▶ **TEXTE FOURNI**:
Pour résoudre le problème posé par Sadi Carnot, dans le passage que nous venons de citer, il suffit évidemment de déterminer le travail que peut engendrer l’unité de calorique en tombant d’une température quelconque à une température fixée une fois pour toutes, par exemple à 0° ; car, si nous connaissons la puissance motrice développée par une unité de chaleur tombant de 100° à 0° et aussi la puissance motrice développée par une unité de chaleur tombant de 50° à 0°, nous connaîtrons sans peine la puissance motrice engendrée par l’unité de calorique tombant de 100° à 50° : ce sera la différence des deux premières. Nous connaîtrons aussi la puissance motrice développée par deux ou trois unités de chaleur tombant de 100° à 50° : ce sera deux ou trois fois la puissance produite par une unité de chaleur lorsqu’elle éprouve la même chute.

Le problème est ramené à déterminer la puissance motrice que développe une unité de chaleur en tombant d’une température donnée à la température de la glace fondante ; cette puissance est indépendante de la matière qui sert à la développer. On peut donc, pour la calculer, supposer qu’elle est produite par le moyen d’un corps dont les propriétés soient bien connues, d’un gaz par exemple. C’est ainsi que Garnot a pu l’évaluer ; pour y parvenir, il a fait une hypothèse que ne justifiaient pas encore les expériences connues à son époque ; il a supposé qu’un gaz, chauffé sous volume constant, avait une chaleur spécifique indépendante de la température marquée par le thermomètre à air ; il aurait pu, M. J. Bertrand en a fait la remarque, se passer de cette hypothèse, qui s’accordait mal avec ses propres principes.

La puissance ainsi calculée n’est nullement proportionnelle à la température de la source chaude ; elle dépend de cette température d’une manière beaucoup plus compliquée. La puissance motrice que développe une unité de calorique n’est pas proportionnelle à la hauteur de la chute subie par ce calorique ; en tombant d’un nombre donné de degrés, une quantité donnée de chaleur produit d’autant moins de travail que la chute a lieu dans une région plus élevée du thermomètre.

▶ **EXTRAIT DES DONNÉES**:
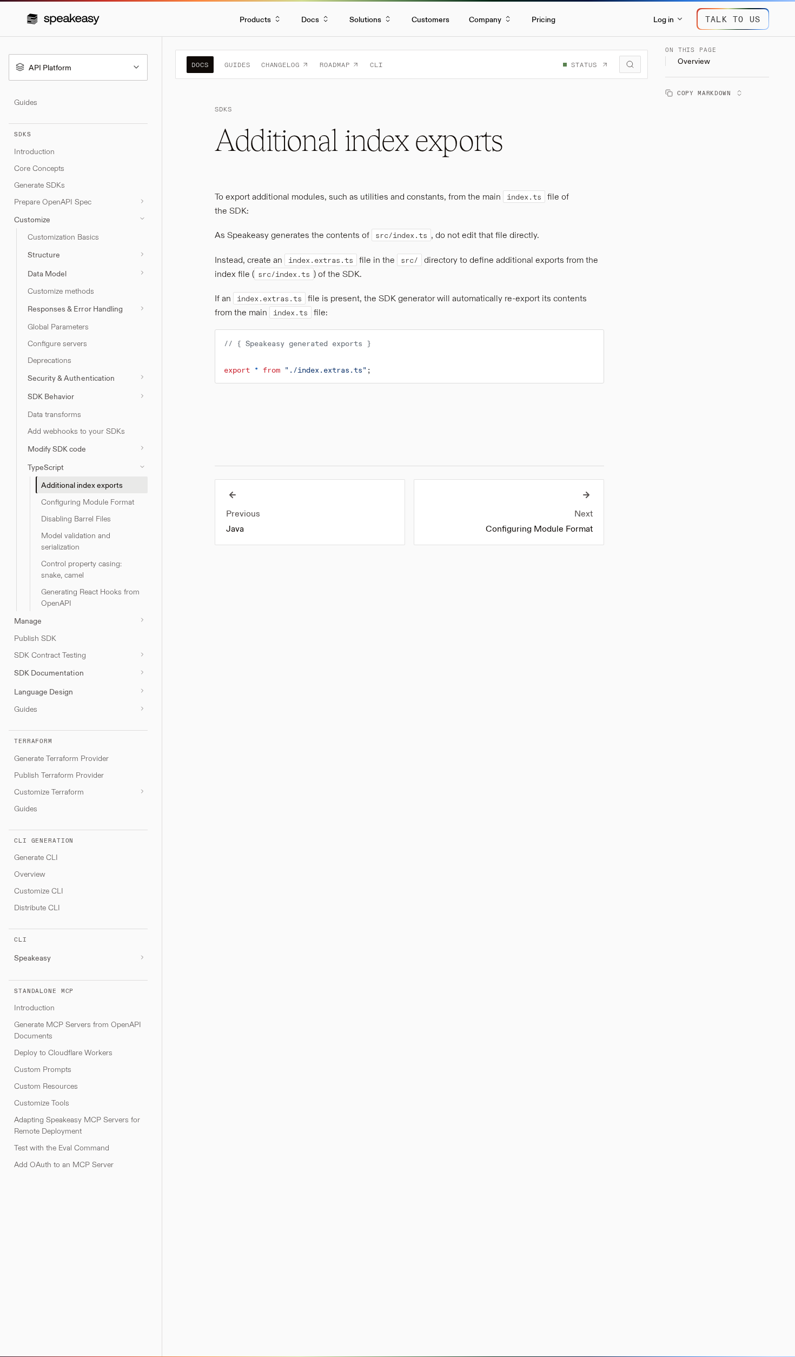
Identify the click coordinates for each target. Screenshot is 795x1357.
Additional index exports (82, 484)
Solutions (365, 19)
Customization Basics (63, 236)
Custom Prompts (42, 1069)
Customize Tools (41, 1102)
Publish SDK (35, 638)
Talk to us (732, 18)
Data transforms (54, 413)
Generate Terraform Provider (61, 757)
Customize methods (61, 291)
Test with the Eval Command (61, 1147)
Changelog (280, 64)
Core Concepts (39, 167)
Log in (663, 19)
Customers (430, 19)
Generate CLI (36, 857)
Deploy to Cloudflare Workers (63, 1052)
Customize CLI (38, 890)
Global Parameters (58, 326)
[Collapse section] (142, 218)
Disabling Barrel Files (76, 518)
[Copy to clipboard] (590, 342)
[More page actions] (737, 93)
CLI (376, 64)
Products (255, 19)
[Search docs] (630, 64)
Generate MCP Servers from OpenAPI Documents (77, 1030)
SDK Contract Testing (50, 655)
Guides (25, 102)
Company (485, 19)
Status (584, 64)
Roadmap (335, 64)
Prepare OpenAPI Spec (52, 201)
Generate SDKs (39, 184)
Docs (310, 19)
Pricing (543, 19)
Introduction (34, 150)
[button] (63, 18)
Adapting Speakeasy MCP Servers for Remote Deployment (77, 1125)
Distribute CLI (37, 907)
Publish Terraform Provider (59, 774)
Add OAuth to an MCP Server (64, 1164)
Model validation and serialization (75, 540)
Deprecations (49, 359)
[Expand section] (142, 201)
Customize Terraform (49, 791)
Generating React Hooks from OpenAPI (90, 596)
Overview (29, 874)
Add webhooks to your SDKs (76, 430)
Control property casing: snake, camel (81, 568)
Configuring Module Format (87, 501)
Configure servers (57, 342)
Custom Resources (46, 1086)
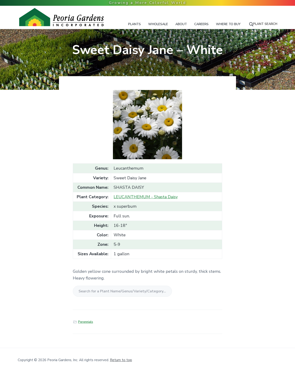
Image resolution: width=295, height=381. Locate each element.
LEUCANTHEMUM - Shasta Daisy (146, 197)
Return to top (121, 360)
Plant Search (265, 24)
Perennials (85, 322)
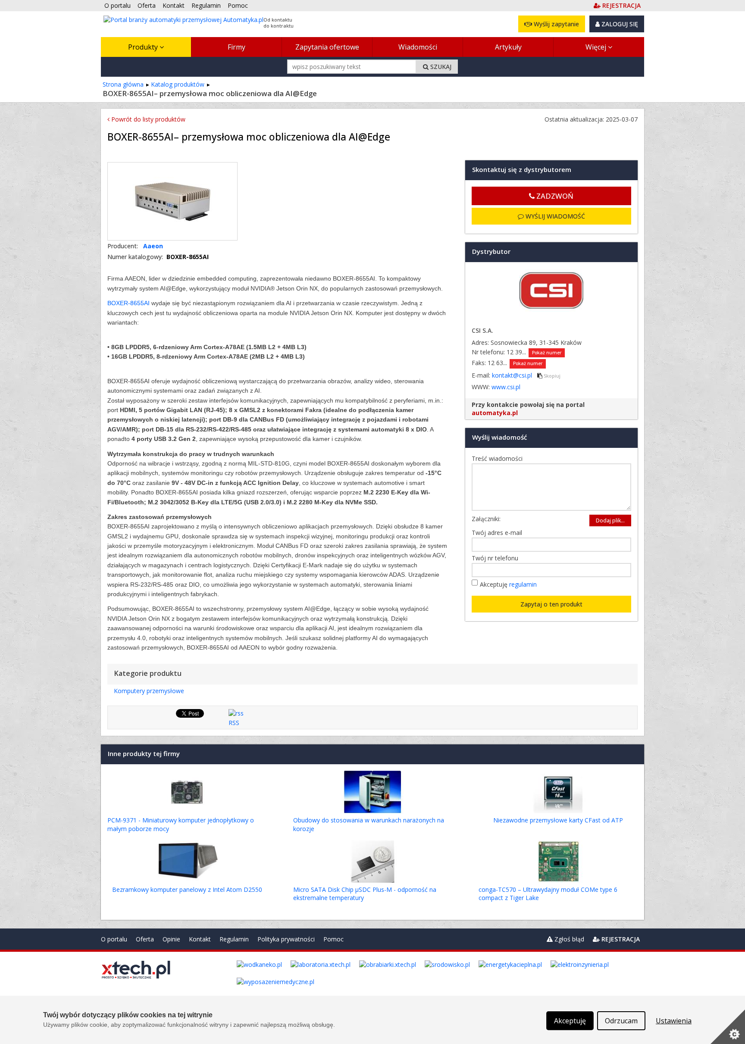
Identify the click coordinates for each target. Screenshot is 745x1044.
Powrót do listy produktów (147, 119)
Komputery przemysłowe (149, 691)
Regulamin (234, 939)
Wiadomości (417, 47)
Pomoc (333, 939)
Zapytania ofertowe (327, 47)
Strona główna (123, 84)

▶ **TÂCHES À RÉALISER**:
(A) D'après le texte fourni, de quoi la puissance motrice que développe une unité de chaleur en tombant jusqu'à la température de la glace fondante est-elle indépendante ?
(B) Indiquez, s'il vous plaît, combien de lignes des entrées contiennent le mot « coordinates », en donnant uniquement le nombre.

▶ **LISTE DES RÉPONSES**:
(A) De la matière qui sert à la développer.

(B) 2